URN etd-07282008-135105
Title Fracture path transitions in peels tests of medium carbon steel spot welds
Degree PhD
Department Materials Engineering Science
Advisory Committee
Advisor Name Title
Gordon, Ronald S. Committee Co-Chair
Lytton, Jack L. Committee Co-Chair
Dowling, Norman E. Committee Member
Eiss, Norman S. Jr. Committee Member
Reynolds, William T. Jr. Committee Member
Keywords
  • Carbon steel
Date of Defense 1994-10-15
Availability restricted
Abstract
Fracture path transition, from interfacial fracture to a pulled button, in peel tests of spot welds in SAE 1039 steel was evaluated to determine the controlling material properties. Welds were tested in the as welded condition and after tempering at various temperatures to develop a range of hardness and strength in the weld metal. Two transitions were found, from complete interfacial fracture to partial interfacial and from partial interfacial fracture to a pulled button. Samples tempered at less than 350 C exhibited complete interfacial fracture while those tempered at 500 C or higher pulled full buttons. Each transition was accompanied by a large increase in the energy absorbed during fracture.
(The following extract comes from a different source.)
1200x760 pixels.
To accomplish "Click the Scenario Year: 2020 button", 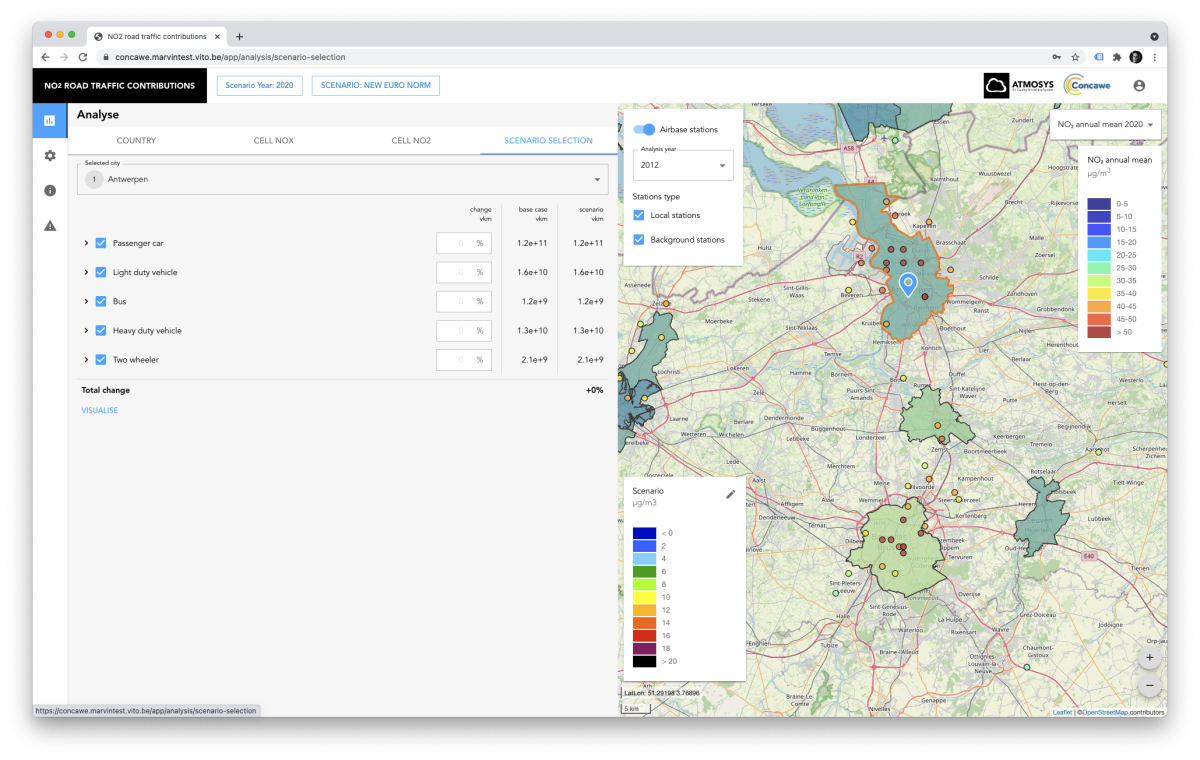I will pos(259,86).
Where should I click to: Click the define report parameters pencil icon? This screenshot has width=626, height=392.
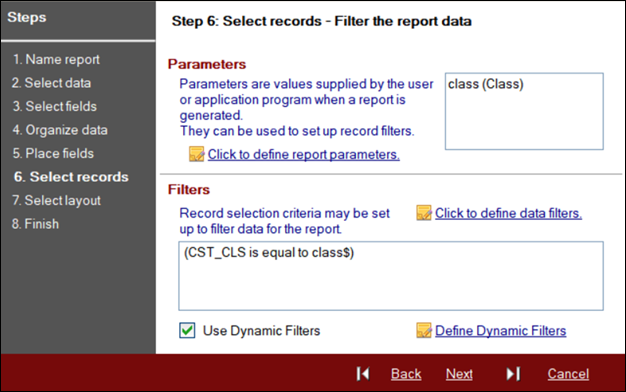point(196,154)
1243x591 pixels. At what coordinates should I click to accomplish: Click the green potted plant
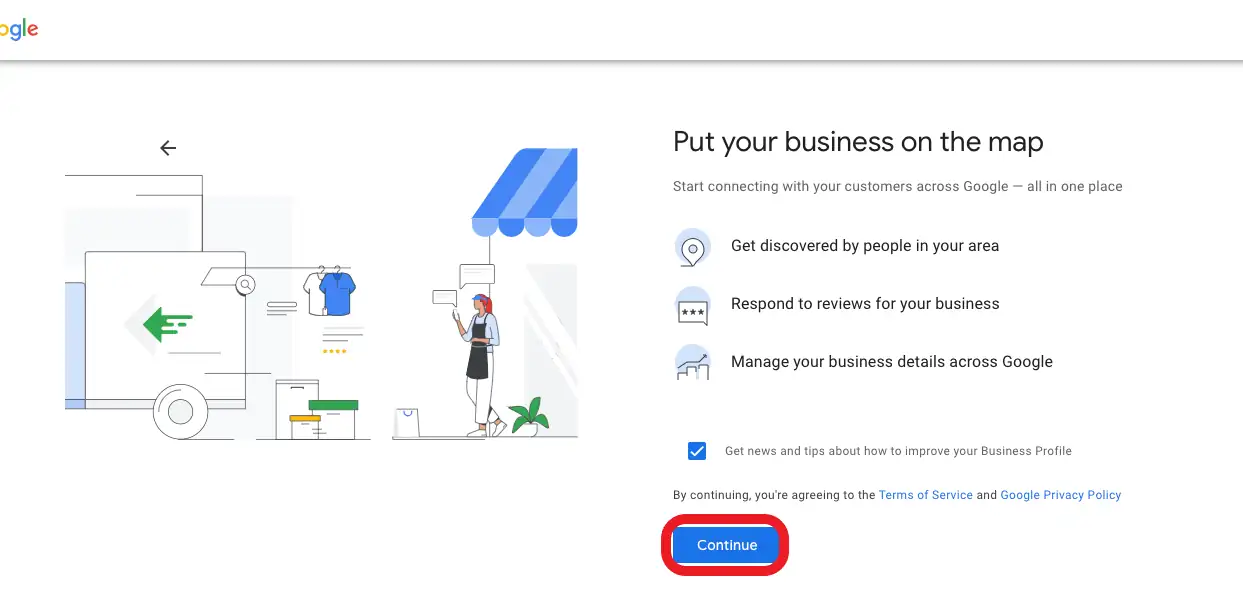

Both partial and complete interfacial fracture occurred by intergranular fracture along prior austenite grain boundaries. Optical microscopy utilizing a tint etch indicated that austenite existed as films on prior austenite grain boundaries of samples tempered at less than 500 C and TEM confirmed that these films were austenite. Weld metal toughness was found to control the fracture path. If fracture initiation was delayed until the applied load caused plastic deformation of the coupons pulled button fracture occurred. Fracture initiation prior to plastic deformation of the coupons resulted in interfacial or partial interfacial fractures. A small secondary hardening peak was observed in samples tempered at 450 C. Secondary hardening, which normally results from alloy carbide precipitation, was due to AlN precipitation in this aluminum killed plain carbon steel.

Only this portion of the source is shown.